Masterful storytelling aside, can I just briefly gush about just how pretty Ghost in the Shell is? I love detailed works from around the 80’s and 90’s with another example being Akira. I’ve been watching anime my whole life and I can never get over the fact that all this background art is entirely hand drawn. It’s a style that we really don’t see anymore with everything being a lot more clean, crisp and digital nowadays. I dunno, it just feels nostalgic. 

Also that uncanny valley effect they pull off with the faces of the cyborgs to make them look like dolls? Amazing. *Chefs kiss*

One last thing I’d like to get out of the way before I finish. I have heard complaints of nudity and “fanservice?” in Ghost in the Shell and I feel like it’s unfounded. I think people’s knee jerk reaction to things of this nature within media is still fairly immature. A similar attitude arose from when Game of Thrones was still airing, that things like nudity are somehow a cheap way to get viewers? Implying that the work itself is lessened for having “fanservice”. And yeah I mean I can give you a long list of TV shows and anime where that is in fact the case though Ghost in the Shell is definitely not one of them. Instead of asking “why is there nudity?” you should really be asking “Is this actually nudity?”. You literally see Motoko be built from inside out as the opening sequence. At what point of this process does she become naked? When the skin is applied? Can a synthetic body made from metal really be naked? Not only that but Ghost in the Shell and Cyberpunk as a genre for that matter are full of uncomfortable imagery. Seeing a woman’s mechanical brain on a table beside her as it’s being hacked into is supposed to give you the sense of unease, a perversion of the human body. Motoko’s body shouldn’t be sexual, we see every cable, every limb being applied to each other. But the biggest reason why sexual themes shouldn’t all just be shrugged off as fanservice is that sometimes it can be used to further present a narrative. Motoko acts almost transcendent of her own body. Throughout the film she suffers with her own self-identity and she states that as long as she knows her ghost is human then she IS human. Her body is replaceable, just a tool to get the job done hence her complete indifference to her appearance. On the other side of the coin, Batou is always seen covering her up whenever possible because he sees the Major as holistically human and is completely empathetic. In fact he only covers up the Majors body in the film’s final act, ignoring 2501. It’s used to show character and personality and in this case I feel Ghost in the Shell is all the more better for it. And there’s the whole gender identity stuff the film brings up which adds even more philosophical questions to the pile but I won’t go into that.

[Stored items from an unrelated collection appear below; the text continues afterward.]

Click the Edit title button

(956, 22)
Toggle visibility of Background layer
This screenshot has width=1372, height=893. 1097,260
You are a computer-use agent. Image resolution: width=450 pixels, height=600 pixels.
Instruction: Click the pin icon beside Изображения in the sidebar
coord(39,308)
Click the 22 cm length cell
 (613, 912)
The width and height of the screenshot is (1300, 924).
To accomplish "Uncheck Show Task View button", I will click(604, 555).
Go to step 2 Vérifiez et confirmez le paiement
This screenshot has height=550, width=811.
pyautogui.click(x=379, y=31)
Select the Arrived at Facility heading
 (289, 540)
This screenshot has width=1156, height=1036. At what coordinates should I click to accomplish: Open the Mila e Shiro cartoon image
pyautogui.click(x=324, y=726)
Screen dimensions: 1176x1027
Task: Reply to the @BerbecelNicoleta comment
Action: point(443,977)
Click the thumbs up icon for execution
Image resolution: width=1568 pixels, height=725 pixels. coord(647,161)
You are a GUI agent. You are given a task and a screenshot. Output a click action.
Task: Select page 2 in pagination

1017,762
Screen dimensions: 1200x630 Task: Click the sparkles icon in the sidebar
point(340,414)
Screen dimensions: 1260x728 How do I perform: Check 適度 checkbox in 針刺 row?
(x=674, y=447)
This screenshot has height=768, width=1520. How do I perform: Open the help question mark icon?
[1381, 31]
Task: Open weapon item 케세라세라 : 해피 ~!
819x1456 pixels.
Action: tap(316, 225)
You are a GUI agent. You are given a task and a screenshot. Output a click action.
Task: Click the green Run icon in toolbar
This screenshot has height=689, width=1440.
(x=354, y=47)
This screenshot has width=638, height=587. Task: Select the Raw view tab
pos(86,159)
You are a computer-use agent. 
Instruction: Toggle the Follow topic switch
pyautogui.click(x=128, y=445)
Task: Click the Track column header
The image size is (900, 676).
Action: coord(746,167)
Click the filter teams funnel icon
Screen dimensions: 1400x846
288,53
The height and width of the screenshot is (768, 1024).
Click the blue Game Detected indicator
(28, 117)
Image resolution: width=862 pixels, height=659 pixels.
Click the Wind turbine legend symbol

Anyway Ghost in the Shell is absolute unmatched genius. Trust me, they’ve tried. Thanks for sticking through my rants, god bless you. If you want more out Ghost in the Shell and don’t know where to go from here then you’re in luck. There’s several more Ghost in the Shell titles and I’ll quickly go over them. Each one is a separate continuity that has no narrative dependencies on each other:

  • Ghost in the Shell (1995) — Ghost in the Shell 2: Innocence (2004)
  • Ghost in the Shell: Stand Alone Complex (2002) — Ghost in the Shell: Stand Alone Complex 2nd GiG
  • Ghost in the Shell: Arise (A series of OVAs. It’s not nearly as good as previous titles but it exists)

I particularly recommend Stand Alone Complex if you enjoyed the original movie. It’s a television series of about 25 episodes per season. While the movie explores the philosophy behind the world of Ghost in the Shell, Stand Alone Complex deals with the sociology and the politics. It’s very good. 

If you want more similar works to Ghost in the Shell then check out Akira (1988) and Psycho Pass (2012). Psycho Pass in particular is heavily inspired by Ghost in the Shell and it’s made by the same animation studio, Production I.G.

If you want more from Mamoru Oshii then check out Angel’s Egg (1985)! It’s massively underappreciated and unheard of but it’s very good if you enjoy reading between the lines like I do. Otherwise it’s a fun acid trip. Maybe I’ll write about it sometime.